◆ **Task item**:
Go through the data below. Pull out every line that has the word "menuitem".
[Opening Supplied records section]
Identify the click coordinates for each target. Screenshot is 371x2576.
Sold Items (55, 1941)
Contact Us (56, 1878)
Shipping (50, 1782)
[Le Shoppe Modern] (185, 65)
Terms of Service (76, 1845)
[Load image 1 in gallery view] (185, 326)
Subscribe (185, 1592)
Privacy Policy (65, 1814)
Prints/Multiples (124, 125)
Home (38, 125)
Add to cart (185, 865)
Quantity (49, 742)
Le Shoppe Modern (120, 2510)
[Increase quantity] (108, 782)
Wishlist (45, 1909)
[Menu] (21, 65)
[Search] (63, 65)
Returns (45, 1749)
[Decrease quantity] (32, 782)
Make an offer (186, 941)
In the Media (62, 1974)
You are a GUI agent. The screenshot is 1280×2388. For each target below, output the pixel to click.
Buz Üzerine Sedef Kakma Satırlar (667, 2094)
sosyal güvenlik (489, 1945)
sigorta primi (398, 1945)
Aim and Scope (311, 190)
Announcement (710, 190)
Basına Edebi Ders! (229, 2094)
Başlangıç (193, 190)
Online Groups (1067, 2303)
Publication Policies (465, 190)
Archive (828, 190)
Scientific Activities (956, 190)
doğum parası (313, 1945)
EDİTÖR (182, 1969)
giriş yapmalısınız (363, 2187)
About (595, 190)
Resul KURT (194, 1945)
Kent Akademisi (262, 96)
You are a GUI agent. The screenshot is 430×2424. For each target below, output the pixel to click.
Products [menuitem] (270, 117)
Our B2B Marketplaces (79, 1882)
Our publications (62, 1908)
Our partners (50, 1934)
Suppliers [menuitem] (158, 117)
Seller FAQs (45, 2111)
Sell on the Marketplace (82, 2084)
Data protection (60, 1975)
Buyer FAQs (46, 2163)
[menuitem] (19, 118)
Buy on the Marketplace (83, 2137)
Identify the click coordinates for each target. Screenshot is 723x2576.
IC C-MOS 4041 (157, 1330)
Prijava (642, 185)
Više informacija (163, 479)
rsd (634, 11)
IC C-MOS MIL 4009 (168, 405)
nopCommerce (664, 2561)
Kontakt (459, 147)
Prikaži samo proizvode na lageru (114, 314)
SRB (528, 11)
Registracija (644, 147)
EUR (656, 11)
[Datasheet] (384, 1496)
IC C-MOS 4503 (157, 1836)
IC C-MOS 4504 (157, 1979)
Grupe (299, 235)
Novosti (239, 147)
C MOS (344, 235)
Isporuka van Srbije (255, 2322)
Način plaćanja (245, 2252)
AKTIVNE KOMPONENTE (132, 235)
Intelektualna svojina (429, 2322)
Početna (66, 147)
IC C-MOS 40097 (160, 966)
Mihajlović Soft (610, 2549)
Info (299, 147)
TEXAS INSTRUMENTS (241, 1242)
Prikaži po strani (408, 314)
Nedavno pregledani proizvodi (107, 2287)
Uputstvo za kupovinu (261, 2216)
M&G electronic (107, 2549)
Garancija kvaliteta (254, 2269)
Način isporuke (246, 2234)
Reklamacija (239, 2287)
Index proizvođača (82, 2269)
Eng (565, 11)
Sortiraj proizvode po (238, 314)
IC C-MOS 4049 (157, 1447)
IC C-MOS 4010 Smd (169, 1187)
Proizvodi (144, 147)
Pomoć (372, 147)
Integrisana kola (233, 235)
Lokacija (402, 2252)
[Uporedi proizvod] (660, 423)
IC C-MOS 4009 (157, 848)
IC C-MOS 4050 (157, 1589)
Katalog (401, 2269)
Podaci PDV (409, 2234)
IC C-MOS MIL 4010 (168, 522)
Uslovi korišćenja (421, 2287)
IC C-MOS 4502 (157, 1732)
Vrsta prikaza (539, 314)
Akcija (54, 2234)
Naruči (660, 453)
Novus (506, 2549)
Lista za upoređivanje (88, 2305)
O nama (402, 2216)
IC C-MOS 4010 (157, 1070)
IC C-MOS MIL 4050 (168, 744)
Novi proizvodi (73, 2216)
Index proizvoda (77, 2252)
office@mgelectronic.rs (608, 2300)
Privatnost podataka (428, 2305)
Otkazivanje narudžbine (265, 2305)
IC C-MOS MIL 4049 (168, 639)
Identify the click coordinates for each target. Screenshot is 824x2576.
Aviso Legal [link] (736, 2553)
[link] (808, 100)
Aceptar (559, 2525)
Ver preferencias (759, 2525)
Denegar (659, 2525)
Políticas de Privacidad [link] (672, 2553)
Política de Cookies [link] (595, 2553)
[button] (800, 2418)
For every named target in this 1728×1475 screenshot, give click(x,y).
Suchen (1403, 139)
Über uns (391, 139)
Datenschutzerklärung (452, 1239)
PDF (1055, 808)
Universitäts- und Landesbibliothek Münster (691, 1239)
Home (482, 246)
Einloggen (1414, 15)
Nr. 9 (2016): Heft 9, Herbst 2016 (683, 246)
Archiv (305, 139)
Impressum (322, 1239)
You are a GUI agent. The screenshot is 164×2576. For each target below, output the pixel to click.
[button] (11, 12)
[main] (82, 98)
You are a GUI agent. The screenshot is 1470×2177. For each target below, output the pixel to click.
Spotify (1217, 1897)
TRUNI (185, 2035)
[Closing Supplied records section]
◆ **Task output**:
Products [menuitem] (270, 117)
Suppliers [menuitem] (158, 117)
[menuitem] (19, 118)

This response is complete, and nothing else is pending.